[TASK PROMPT]
Please write out all of the records below exactly as they appear.
-- DATA TO EXAMINE follows --
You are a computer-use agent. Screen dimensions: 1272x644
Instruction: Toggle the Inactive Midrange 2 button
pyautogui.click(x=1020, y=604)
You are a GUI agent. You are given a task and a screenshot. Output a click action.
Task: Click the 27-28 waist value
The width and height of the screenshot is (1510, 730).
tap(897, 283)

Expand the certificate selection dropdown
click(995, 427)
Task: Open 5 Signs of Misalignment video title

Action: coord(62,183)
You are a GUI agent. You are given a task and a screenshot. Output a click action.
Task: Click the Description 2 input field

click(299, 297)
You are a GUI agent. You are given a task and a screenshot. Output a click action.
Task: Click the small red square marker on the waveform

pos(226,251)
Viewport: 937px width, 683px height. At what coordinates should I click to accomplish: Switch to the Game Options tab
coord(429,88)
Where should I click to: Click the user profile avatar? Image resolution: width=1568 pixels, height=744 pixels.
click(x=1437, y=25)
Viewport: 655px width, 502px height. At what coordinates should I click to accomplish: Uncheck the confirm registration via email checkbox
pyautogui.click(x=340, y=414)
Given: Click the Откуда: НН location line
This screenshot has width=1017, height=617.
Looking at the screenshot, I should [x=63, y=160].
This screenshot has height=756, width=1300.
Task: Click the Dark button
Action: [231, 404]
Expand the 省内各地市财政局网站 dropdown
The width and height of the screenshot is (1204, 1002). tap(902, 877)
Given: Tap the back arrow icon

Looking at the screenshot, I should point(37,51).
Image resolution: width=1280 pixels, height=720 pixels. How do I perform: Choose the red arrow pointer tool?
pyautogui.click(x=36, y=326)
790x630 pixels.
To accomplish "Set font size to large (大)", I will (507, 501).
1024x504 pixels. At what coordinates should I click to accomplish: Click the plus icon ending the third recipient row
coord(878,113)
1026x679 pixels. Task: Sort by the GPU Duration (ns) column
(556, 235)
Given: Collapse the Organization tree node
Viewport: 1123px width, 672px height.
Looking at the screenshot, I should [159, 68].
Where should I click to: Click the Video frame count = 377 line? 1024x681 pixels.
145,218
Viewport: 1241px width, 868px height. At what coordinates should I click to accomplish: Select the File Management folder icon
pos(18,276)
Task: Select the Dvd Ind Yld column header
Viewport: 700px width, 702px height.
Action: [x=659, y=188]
-- DATA TO EXAMINE concluded --
[TASK SOLUTION]
You are a computer-use agent. Screen dimensions: 1272x644
Instruction: Toggle the Inactive Midrange 2 button
pyautogui.click(x=1020, y=604)
You are a GUI agent. You are given a task and a screenshot. Output a click action.
Task: Click the 27-28 waist value
The width and height of the screenshot is (1510, 730).
tap(897, 283)

Expand the certificate selection dropdown
click(995, 427)
Task: Open 5 Signs of Misalignment video title

Action: coord(62,183)
You are a GUI agent. You are given a task and a screenshot. Output a click action.
Task: Click the Description 2 input field

click(299, 297)
You are a GUI agent. You are given a task and a screenshot. Output a click action.
Task: Click the small red square marker on the waveform

pos(226,251)
Viewport: 937px width, 683px height. At what coordinates should I click to accomplish: Switch to the Game Options tab
coord(429,88)
Where should I click to: Click the user profile avatar? Image resolution: width=1568 pixels, height=744 pixels.
click(x=1437, y=25)
Viewport: 655px width, 502px height. At what coordinates should I click to accomplish: Uncheck the confirm registration via email checkbox
pyautogui.click(x=340, y=414)
Given: Click the Откуда: НН location line
This screenshot has width=1017, height=617.
Looking at the screenshot, I should [x=63, y=160].
This screenshot has height=756, width=1300.
Task: Click the Dark button
Action: [231, 404]
Expand the 省内各地市财政局网站 dropdown
The width and height of the screenshot is (1204, 1002). tap(902, 877)
Given: Tap the back arrow icon

Looking at the screenshot, I should point(37,51).
Image resolution: width=1280 pixels, height=720 pixels. How do I perform: Choose the red arrow pointer tool?
pyautogui.click(x=36, y=326)
790x630 pixels.
To accomplish "Set font size to large (大)", I will (507, 501).
1024x504 pixels. At what coordinates should I click to accomplish: Click the plus icon ending the third recipient row
coord(878,113)
1026x679 pixels. Task: Sort by the GPU Duration (ns) column
(556, 235)
Given: Collapse the Organization tree node
Viewport: 1123px width, 672px height.
Looking at the screenshot, I should [159, 68].
Where should I click to: Click the Video frame count = 377 line? 1024x681 pixels.
145,218
Viewport: 1241px width, 868px height. At what coordinates should I click to accomplish: Select the File Management folder icon
pos(18,276)
Task: Select the Dvd Ind Yld column header
Viewport: 700px width, 702px height.
Action: [x=659, y=188]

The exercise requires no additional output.